After conditioned medium pretreatment with M2 macrophages, we found that A549 and H1299 cells migrated and invaded substantially more. Therefore, we wondered if substances derived from M2 macrophages were responsible for the remarkable effect. Accumulated evidences suggested that exosomes derived from tumour cells or tumour-associated stomal cells involve in tumour metastasis [39]. To investigate whether M2-exos are related to cancer metastasis, we extracted exosomes from M2 macrophages culture medium and subsequently treated NSCLC cells in vitro with these exosomes. Exosomes were validated by Western blot analysis using exosome-specific markers, TSG101, CD63, Alix as well as the negative marker calnexin (Fig. 3A). In addition, nanoparticle tracking analysis (NTA) and transmission electron microscopy (TEM) were used to quantify particle size and morphology (Fig. 3B, C). To exposed whether M2-exos can be internalized by NSCLC cells, we pre-treated H1299 cells with PKH26-labeled exosomes for 12h. Confocal fluorescence imaging revealed that M2-exos tagged with PKH26 were highly absorbed by H1299 cells (Fig. 3D).

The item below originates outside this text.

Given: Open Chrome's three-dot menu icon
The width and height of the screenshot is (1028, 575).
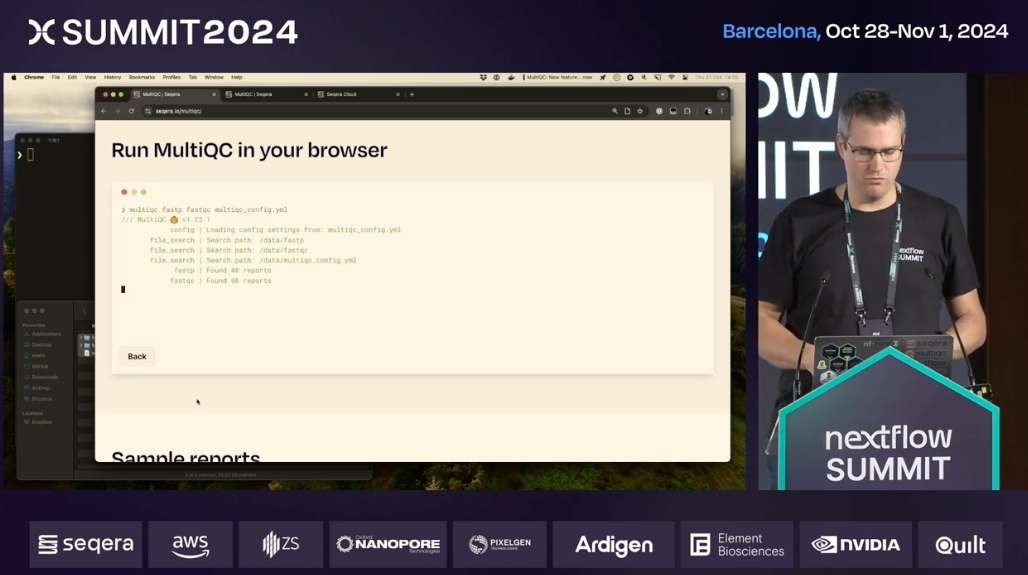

We hypothesize that M2-exos promote NSCLC cells migratory and invasive capacities. Therefore, H1299 cells and A549 cells were cocultured with M2-macrophage-derived medium (M2-CM), M2-exos, and M2-CM depleted exosomes (M2-CM dexo), respectively. Transwell assays were employed to assess cancer cells' migration and invasion ability. As expected, M2-exos notably increased the migration and invasion of NSCLC cells, but had little impact on cell proliferation (Fig. 3E-H). Collectively, our results revealed that M2 macrophages enhanced the mobility and aggressiveness of NSCLC cells, which were predominantly dependent on exosomes.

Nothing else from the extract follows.